• AIM OF THE TASK: Nothing beyond the line containing "Lions Norge (219, 729)" is to be printed; print exactly each line from the start of the records below through that line, leaving out pictures.

Stored data entries
• • • • • • •
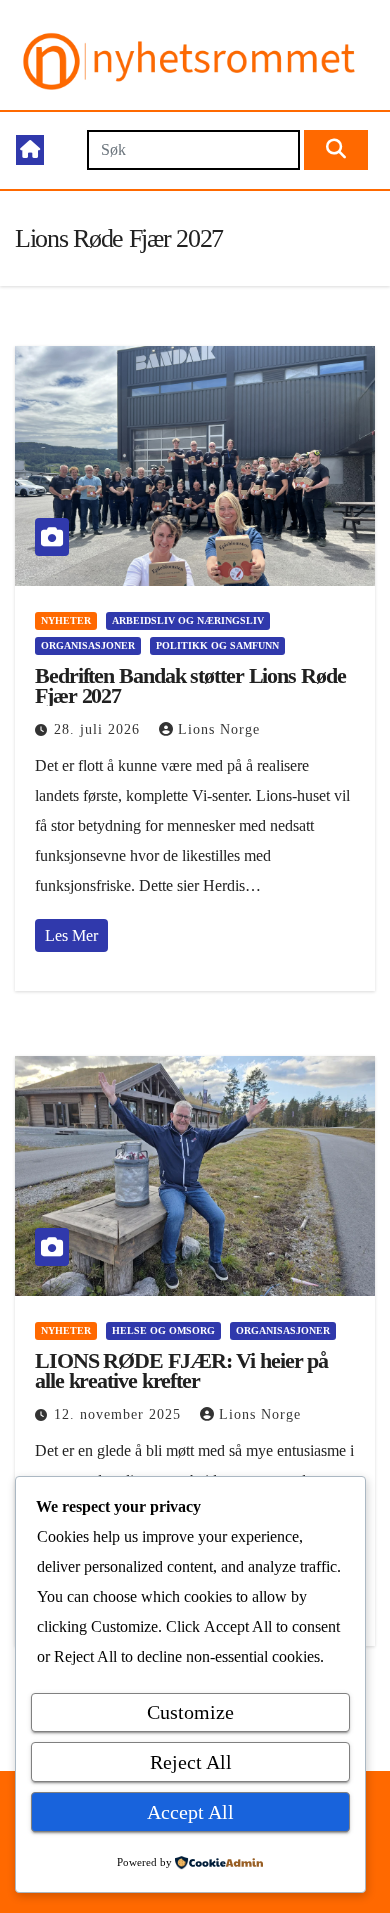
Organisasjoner (88, 645)
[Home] (30, 150)
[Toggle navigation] (64, 150)
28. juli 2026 (99, 729)
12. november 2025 (120, 1414)
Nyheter (66, 620)
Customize (190, 1712)
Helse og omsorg (163, 1330)
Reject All (191, 1762)
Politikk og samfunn (217, 645)
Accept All (190, 1812)
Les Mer (71, 935)
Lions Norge (219, 729)
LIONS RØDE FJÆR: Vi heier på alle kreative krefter (181, 1370)
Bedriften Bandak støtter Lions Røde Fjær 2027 (190, 685)
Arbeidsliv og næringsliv (188, 620)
• • • • • • •
• RESPONSE BELOW:
Organisasjoner (88, 645)
[Home] (30, 150)
[Toggle navigation] (64, 150)
28. juli 2026 (99, 729)
12. november 2025 (120, 1414)
Nyheter (66, 620)
Customize (190, 1712)
Helse og omsorg (163, 1330)
Reject All (191, 1762)
Politikk og samfunn (217, 645)
Accept All (190, 1812)
Les Mer (71, 935)
Lions Norge (219, 729)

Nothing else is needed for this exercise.